No todo malestar se presenta como una crisis evidente. En muchos casos, aparece como un cansancio persistente, difícil de explicar, que no se alivia con el descanso ni con los cambios de rutina. Es un desgaste que se acumula en el tiempo y que suele pasar desapercibido, incluso para quien lo padece. Vivir en alerta no siempre se nota, pero deja marcas.
Para muchas personas LGBTQIA+, el estado de alerta no es una elección consciente, sino una respuesta aprendida. Se manifiesta en la atención constante a los gestos ajenos, en la necesidad de medir lo que se dice, en anticipar reacciones, en evaluar contextos antes de mostrarse tal como se es. No se trata de miedo permanente, sino de una vigilancia sutil que se vuelve parte de la vida cotidiana.
Este tipo de desgaste no suele aparecer de manera aislada. Con el tiempo, puede expresarse como ansiedad persistente, irritabilidad, dificultad para relajarse, problemas de concentración o sensación de agotamiento emocional. A diferencia de otros malestares, no siempre hay un hecho puntual que lo explique. La causa no está en un evento específico, sino en la continuidad de la tensión.
Vivir en alerta implica sostener una atención constante hacia el entorno. Es estar pendiente de no incomodar, de no exponerse de más, de no “equivocarse”. Incluso en espacios aparentemente seguros, esa vigilancia puede mantenerse activa. El cuerpo y la mente aprenden a funcionar así, y desactivar ese estado no resulta sencillo. El cansancio no proviene solo de lo que ocurre, sino de lo que se anticipa.

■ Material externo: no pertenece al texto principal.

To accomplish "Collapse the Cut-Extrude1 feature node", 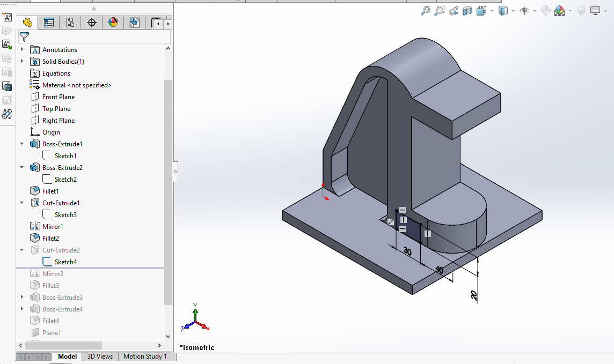I will click(x=22, y=203).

Desde una perspectiva clínica, este desgaste no puede reducirse a un problema individual. No es una falla personal ni una dificultad de adaptación. Es el efecto subjetivo de habitar contextos donde el reconocimiento no siempre está garantizado. Sin embargo, aunque el origen sea social, el malestar se vive de manera singular. Cada persona encuentra formas propias de sostener, evitar o responder a esa tensión.
En la experiencia terapéutica, poner en palabras este cansancio suele ser un primer movimiento importante. No para encontrar responsables, sino para diferenciar lo que se hace por necesidad de lo que se sigue sosteniendo por inercia. Reconocer el estado de alerta no implica eliminarlo de inmediato, pero sí permite comenzar a interrogarlo: ¿en qué momentos aparece?, ¿qué se intenta evitar?, ¿qué costo tiene seguir funcionando de ese modo?
El trabajo clínico no apunta a enseñar a “bajar la guardia” como una consigna general. Cada persona necesita construir sus propios márgenes de descanso, sus tiempos y sus límites. A veces, el alivio no viene de cambiar el entorno, sino de modificar la relación con esa vigilancia permanente, de permitir que algo de ese esfuerzo se afloje.
Hablar del cansancio de vivir en alerta es reconocer una forma de sufrimiento que no siempre encuentra nombre. Darle lugar en un espacio terapéutico permite que deje de ser un peso silencioso y pueda transformarse en un punto de trabajo. No para negar lo que ocurre afuera, sino para hacer más habitable la experiencia subjetiva frente a ello.